Short form of Ebenezer, Hebrew meaning stone of help, a biblical memorial name.
Eben is a Hebrew masculine name meaning "stone" or "rock," derived from the Hebrew even (אֶבֶן). It functions both as a standalone name and as a shortened form of the more elaborate Ebenezer, which means "stone of help" and appears dramatically in the First Book of Samuel, where the prophet Samuel erects a stone monument after a battle victory and names it Ebenezer to commemorate divine assistance. This biblical grounding gives Eben a quiet but unshakeable solidity — it is, quite literally, built from stone.
The name achieved its most famous literary embodiment through Ebenezer Scrooge, Charles Dickens's immortal miser in A Christmas Carol (1843), though notably Dickens himself seemed aware of the name's then-declining fashionability, using it partly to signal old-fashioned severity. Before Scrooge weighed the name down, Ebenezer was common among English Nonconformists and American Puritans in the seventeenth and eighteenth centuries, who prized its scriptural directness. The shorter Eben largely escaped the Dickensian shadow, retaining a clean, lapidary simplicity.

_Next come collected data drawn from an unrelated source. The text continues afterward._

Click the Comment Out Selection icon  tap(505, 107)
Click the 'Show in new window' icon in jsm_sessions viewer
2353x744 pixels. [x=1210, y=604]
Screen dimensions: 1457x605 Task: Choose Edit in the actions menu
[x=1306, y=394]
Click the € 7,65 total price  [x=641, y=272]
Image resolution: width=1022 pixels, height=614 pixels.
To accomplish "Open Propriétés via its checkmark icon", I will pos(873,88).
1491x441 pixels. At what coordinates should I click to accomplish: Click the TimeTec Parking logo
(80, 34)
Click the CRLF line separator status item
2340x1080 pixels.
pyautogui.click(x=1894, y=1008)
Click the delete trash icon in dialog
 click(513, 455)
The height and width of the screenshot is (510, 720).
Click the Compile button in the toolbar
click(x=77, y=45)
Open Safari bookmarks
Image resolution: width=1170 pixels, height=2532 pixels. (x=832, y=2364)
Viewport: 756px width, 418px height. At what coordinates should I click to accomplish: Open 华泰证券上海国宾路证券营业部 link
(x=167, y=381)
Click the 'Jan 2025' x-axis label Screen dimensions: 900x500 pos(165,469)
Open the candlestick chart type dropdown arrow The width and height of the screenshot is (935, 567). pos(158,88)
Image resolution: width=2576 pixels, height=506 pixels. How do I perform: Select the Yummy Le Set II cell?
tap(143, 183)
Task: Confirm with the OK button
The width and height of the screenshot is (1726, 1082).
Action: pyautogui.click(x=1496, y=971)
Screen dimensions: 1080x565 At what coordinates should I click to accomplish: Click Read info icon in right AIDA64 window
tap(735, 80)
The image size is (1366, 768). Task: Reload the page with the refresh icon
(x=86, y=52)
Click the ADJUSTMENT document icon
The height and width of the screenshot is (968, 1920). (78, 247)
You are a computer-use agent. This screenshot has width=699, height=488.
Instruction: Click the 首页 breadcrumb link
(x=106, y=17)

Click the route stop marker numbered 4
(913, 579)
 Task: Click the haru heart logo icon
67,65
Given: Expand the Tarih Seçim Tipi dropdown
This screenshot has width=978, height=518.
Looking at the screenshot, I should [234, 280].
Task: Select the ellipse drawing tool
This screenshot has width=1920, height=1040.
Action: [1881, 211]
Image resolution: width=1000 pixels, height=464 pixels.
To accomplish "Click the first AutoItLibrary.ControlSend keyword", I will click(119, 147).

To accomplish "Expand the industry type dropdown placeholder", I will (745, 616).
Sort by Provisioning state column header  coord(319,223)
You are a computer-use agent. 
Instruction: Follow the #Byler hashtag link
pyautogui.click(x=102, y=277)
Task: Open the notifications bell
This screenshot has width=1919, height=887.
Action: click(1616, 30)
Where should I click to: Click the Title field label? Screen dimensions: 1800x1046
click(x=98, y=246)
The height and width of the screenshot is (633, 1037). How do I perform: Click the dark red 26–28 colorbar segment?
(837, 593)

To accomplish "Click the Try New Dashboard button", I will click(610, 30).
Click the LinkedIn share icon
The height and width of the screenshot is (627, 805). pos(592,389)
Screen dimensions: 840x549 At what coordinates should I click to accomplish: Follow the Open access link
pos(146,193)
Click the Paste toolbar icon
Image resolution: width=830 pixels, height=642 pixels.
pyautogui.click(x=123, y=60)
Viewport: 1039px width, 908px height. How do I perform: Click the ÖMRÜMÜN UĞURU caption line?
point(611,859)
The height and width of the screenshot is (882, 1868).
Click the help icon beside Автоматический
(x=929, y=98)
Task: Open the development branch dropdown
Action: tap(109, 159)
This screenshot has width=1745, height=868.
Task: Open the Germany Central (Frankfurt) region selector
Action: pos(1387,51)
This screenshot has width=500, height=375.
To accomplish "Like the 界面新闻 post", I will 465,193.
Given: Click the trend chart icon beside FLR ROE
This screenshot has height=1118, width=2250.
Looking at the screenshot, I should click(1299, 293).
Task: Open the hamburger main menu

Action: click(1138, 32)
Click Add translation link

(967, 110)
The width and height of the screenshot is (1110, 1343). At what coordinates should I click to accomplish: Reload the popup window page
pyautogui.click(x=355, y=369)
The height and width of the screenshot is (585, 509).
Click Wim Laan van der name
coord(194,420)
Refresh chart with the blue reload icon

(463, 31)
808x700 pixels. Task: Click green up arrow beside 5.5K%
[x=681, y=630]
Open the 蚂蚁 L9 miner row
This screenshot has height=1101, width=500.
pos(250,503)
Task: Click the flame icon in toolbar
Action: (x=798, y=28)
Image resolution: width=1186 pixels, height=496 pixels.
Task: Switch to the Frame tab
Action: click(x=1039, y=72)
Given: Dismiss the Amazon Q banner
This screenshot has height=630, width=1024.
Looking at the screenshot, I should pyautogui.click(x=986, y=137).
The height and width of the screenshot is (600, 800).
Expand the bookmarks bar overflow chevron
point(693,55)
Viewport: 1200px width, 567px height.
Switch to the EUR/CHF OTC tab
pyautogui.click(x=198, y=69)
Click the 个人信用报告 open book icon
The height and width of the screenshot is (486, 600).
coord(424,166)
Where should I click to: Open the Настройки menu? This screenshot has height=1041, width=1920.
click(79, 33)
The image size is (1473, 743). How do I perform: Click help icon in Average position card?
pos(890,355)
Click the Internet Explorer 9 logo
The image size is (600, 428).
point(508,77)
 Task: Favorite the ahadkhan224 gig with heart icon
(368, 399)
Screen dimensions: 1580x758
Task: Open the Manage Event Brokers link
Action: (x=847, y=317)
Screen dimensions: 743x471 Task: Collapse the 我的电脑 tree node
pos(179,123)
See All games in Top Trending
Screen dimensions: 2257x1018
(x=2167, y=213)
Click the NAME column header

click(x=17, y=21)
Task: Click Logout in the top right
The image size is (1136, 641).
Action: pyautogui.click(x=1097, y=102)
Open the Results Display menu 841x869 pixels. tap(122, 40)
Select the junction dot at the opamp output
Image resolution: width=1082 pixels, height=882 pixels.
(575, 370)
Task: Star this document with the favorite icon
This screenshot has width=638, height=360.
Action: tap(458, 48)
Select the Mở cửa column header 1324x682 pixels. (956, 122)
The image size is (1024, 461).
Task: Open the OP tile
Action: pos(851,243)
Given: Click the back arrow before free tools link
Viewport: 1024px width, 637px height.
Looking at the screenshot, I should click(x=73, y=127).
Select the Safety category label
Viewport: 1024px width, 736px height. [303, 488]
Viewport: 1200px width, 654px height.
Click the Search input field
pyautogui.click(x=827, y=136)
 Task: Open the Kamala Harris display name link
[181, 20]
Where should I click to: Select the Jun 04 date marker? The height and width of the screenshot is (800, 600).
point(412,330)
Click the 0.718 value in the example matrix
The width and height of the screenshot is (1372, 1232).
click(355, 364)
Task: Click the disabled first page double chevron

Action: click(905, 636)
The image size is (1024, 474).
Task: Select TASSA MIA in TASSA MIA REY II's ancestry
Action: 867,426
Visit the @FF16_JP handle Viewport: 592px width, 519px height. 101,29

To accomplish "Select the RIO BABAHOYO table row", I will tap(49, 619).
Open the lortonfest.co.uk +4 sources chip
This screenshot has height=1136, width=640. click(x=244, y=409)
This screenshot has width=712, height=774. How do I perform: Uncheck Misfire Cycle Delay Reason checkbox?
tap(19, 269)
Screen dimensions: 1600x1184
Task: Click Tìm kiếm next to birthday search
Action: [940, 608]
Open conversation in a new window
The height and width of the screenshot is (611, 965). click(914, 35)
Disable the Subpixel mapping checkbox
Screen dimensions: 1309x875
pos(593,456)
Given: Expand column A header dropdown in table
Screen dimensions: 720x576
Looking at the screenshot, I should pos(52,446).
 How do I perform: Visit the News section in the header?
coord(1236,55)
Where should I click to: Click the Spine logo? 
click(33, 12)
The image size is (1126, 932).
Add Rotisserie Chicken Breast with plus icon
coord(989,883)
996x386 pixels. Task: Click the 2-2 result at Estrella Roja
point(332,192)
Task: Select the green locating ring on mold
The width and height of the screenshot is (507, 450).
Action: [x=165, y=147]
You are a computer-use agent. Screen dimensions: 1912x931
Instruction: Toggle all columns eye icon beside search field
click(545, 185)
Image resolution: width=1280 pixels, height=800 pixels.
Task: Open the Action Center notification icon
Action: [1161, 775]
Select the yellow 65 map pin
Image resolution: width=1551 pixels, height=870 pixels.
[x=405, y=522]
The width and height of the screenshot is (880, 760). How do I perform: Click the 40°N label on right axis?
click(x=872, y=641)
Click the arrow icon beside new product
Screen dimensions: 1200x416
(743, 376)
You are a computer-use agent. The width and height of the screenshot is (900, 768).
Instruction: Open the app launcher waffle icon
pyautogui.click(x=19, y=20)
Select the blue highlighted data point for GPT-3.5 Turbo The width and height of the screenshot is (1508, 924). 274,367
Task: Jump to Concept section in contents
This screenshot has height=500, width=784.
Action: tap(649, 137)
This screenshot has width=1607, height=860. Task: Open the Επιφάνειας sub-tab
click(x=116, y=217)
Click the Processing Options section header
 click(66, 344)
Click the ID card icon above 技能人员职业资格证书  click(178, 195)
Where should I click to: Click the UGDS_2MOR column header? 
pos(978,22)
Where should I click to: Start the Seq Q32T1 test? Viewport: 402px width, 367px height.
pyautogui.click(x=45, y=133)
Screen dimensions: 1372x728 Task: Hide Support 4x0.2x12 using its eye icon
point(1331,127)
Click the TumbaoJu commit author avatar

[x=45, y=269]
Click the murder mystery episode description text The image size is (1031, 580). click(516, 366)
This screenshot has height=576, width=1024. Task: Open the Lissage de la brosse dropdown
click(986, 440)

In contemporary usage, Eben has experienced a modest revival, appreciated precisely for its brevity and its deep etymological roots. It is especially favored in Wales and Cornwall, where it blends naturally with the Celtic naming landscape, and among families in the United States seeking short, strong biblical names that feel less common than Noah or Eli. The name's stoniness — its monosyllabic Anglo-Saxon sound — makes it feel both ancient and surprisingly modern.